Page 1 of 1

Surrogate Key stage not working

Posted: Mon Oct 29, 2012 11:05 pm
by vamsi.4a6
I Updated state file value with 100.Then i am using below JOb

sequentialfile---->surrogateKeystage-->sequentialfileoutput

o/p I am getting
col1,col2,col3
"5","e","101"
"1","a","1101"
"6","f","2101"
"4","d","2102"
"2","b","3101"
"3","c","3102"


Excepted Output
col1,col2,col3
1,a,101
2,b,102
3,c,103
4,d,104
5,e,105
6,f,106

Col3 is my surrgoate key column

Posted: Tue Oct 30, 2012 12:30 am
by Poovalingam
I think your question is why the generated keys are not in order..? I think you are using 4 node apt file and so data stage created surrogate key in 4 different sequence.

If you need surrogatey key in sequence then you may need to execute in sequential mode. I'm not much worked with Surrogate key stage. It's better you wait for any other expert to provide other comments.

Cheers,
Poova.

Posted: Tue Oct 30, 2012 1:37 am
by jerome_rajan
That's not the issue here. Col3 is the surrogate key column. The problem here looks two-fold.
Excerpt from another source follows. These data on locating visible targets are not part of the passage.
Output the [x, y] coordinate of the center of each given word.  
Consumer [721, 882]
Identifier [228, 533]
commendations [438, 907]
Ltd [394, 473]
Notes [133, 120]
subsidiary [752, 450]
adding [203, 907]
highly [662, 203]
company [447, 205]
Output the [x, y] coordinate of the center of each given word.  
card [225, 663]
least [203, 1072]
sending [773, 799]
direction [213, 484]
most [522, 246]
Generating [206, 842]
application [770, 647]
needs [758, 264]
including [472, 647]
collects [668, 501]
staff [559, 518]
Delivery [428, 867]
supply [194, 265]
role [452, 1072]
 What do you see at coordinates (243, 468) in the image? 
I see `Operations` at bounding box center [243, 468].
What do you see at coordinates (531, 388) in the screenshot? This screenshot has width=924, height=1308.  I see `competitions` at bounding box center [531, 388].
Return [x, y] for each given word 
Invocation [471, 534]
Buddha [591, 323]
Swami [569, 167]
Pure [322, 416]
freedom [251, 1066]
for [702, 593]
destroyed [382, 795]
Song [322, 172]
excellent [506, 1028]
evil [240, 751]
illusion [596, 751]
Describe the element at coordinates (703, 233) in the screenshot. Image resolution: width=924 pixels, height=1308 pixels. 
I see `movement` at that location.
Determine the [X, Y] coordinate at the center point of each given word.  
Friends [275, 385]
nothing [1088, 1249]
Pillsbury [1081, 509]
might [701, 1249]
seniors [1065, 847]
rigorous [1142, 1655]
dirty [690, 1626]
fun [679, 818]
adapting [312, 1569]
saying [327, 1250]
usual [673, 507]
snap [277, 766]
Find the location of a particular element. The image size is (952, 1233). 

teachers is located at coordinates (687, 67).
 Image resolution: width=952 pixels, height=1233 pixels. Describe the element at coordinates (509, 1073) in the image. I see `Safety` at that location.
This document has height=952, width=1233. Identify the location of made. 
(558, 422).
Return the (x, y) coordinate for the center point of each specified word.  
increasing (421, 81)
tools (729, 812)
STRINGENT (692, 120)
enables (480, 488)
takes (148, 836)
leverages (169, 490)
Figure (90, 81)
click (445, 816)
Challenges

1. The SK is generated with a different pattern than just a one-up.
2. The data looks all jumbled up

Posted: Tue Oct 30, 2012 2:23 am
by Poovalingam
For both the question parallelism is the cause. As I told executing in sequential mode will resolve your problem. But we will lose the parallelism. What is your problem if we don't have surrogate key in same pattern? As per my understanding it's just a key and it holds no value and so it can be in different pattern. Data stage will ensure us same key will not be generated in further runs.

Cheers,
Poova.

Posted: Tue Oct 30, 2012 2:09 pm
by jwiles
Is the expected output what is actually required? Or to ask in another way: Is the actual output incorrect for the business rules being implemented?

Poova's analysis is correct...the output looks like it does because: 1) the SKG stage is running in parallel and 2) the block size w/in SKG is probably set to 1000. Within a partition, SKG is assigning keys from a block of numbers in order: p0--101, 102; p1--1001, 1002; p2--2001, 2002; p3--3001, 3002.

Why "jumbled up"? SeqFile writes rows out in the order they arrive at the stage. When running in parallel, you're not guaranteed which partition will deliver it's data first, so therefore output order is not guaranteed to match input order unless you specifically write the job to guarantee it, either by running it sequentially (as suggested) or sorting and collecting the rows so the output order matches the input order. This job does none of that, based upon the description given.

Regards,